● YOUR INSTRUCTIONS
Find the word "screenshot" in the records and copy every line where it occurs.
*** DATA UNDER STUDY ***
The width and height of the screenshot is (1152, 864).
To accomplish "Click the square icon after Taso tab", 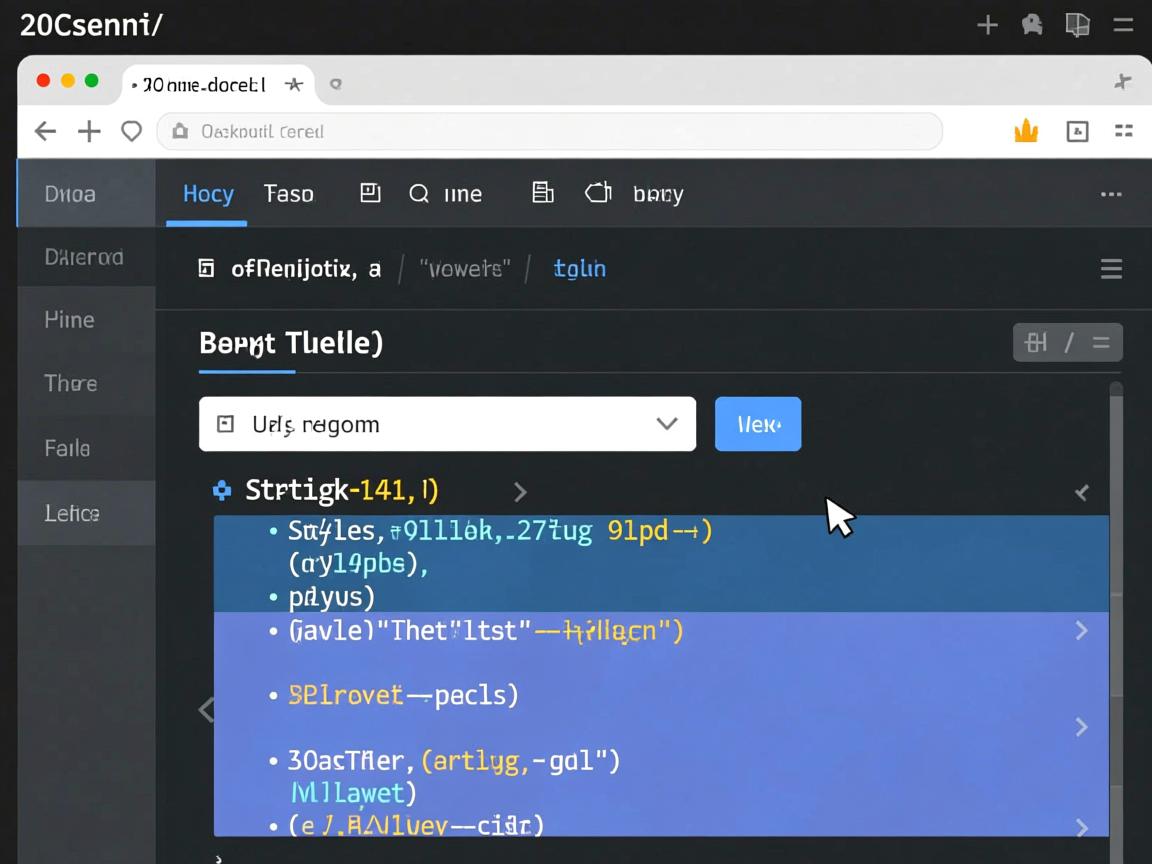I will click(370, 193).
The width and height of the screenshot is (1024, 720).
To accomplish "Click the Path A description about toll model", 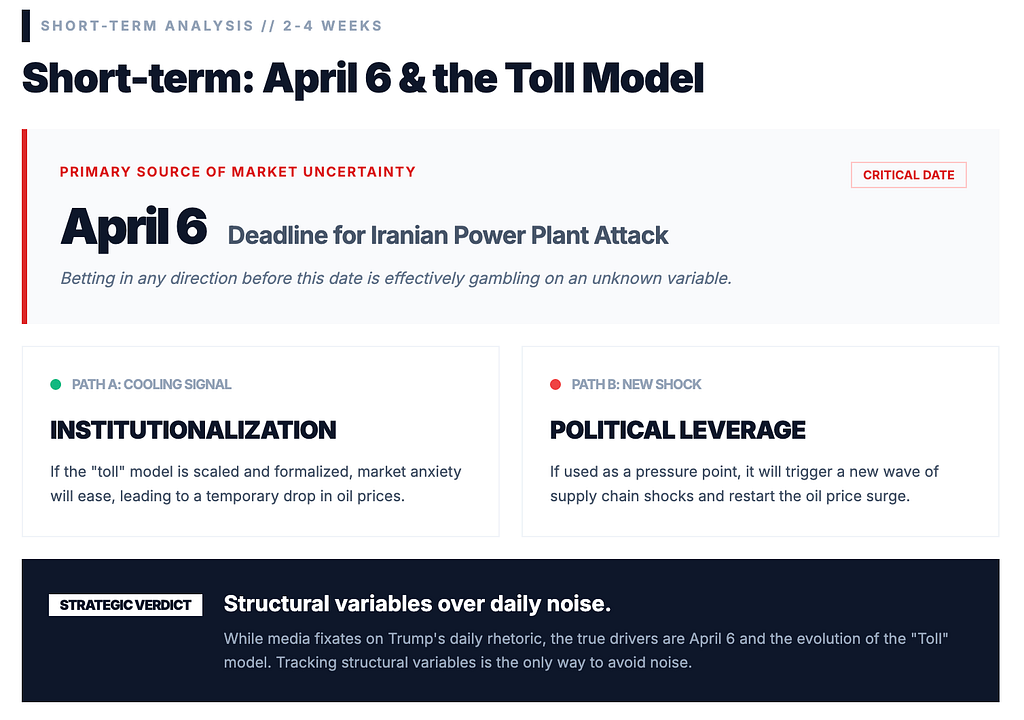I will tap(256, 483).
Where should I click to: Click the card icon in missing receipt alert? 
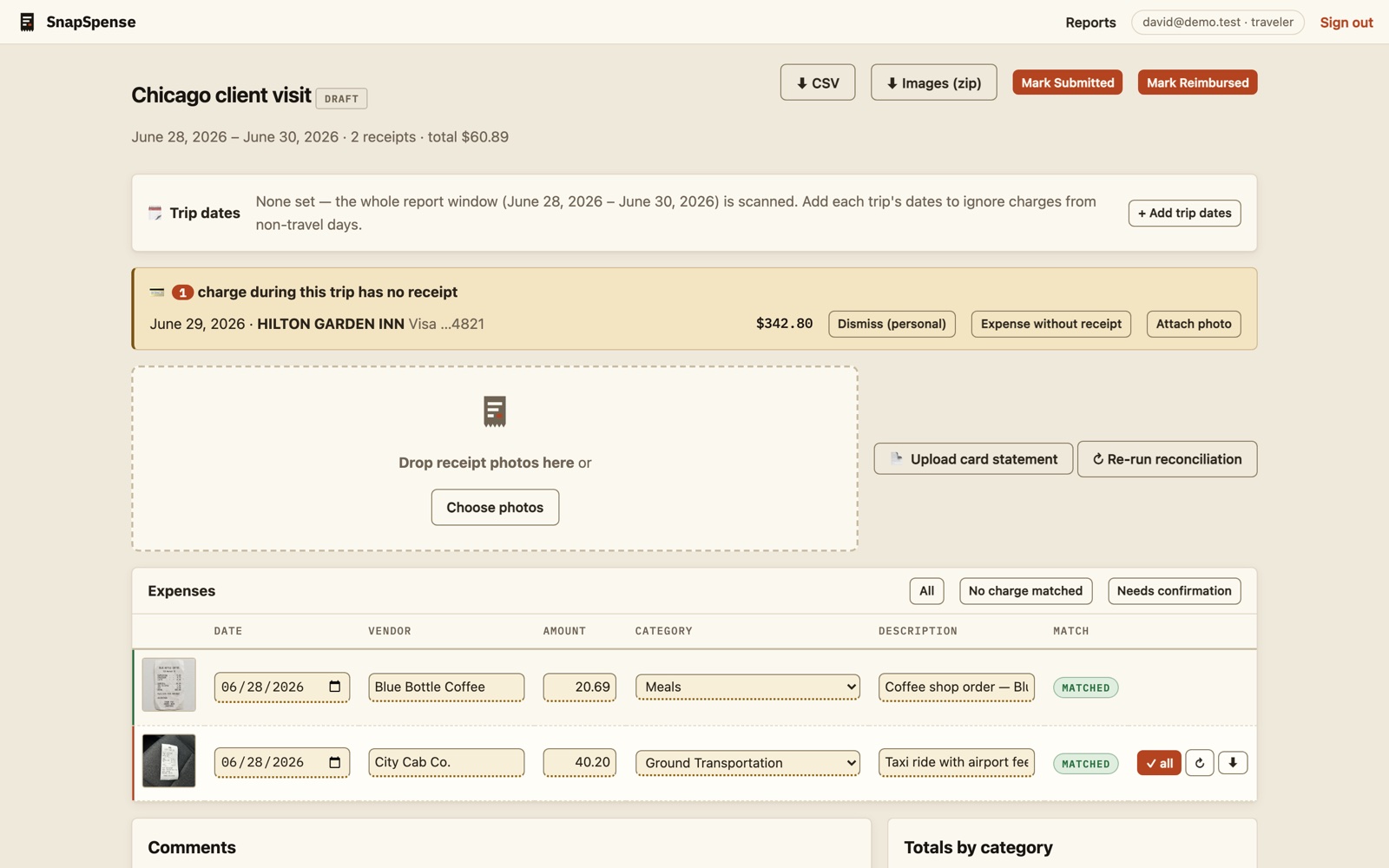(x=157, y=292)
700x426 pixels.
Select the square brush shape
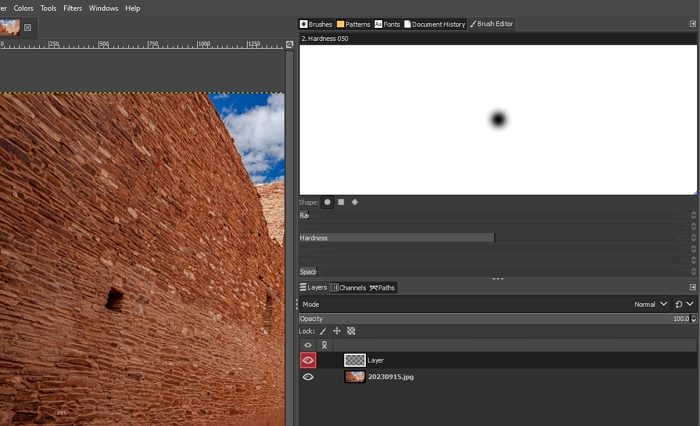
*** End of DATA UNDER STUDY ***
● TASK ANSWER
The width and height of the screenshot is (1152, 864).
The width and height of the screenshot is (1024, 720).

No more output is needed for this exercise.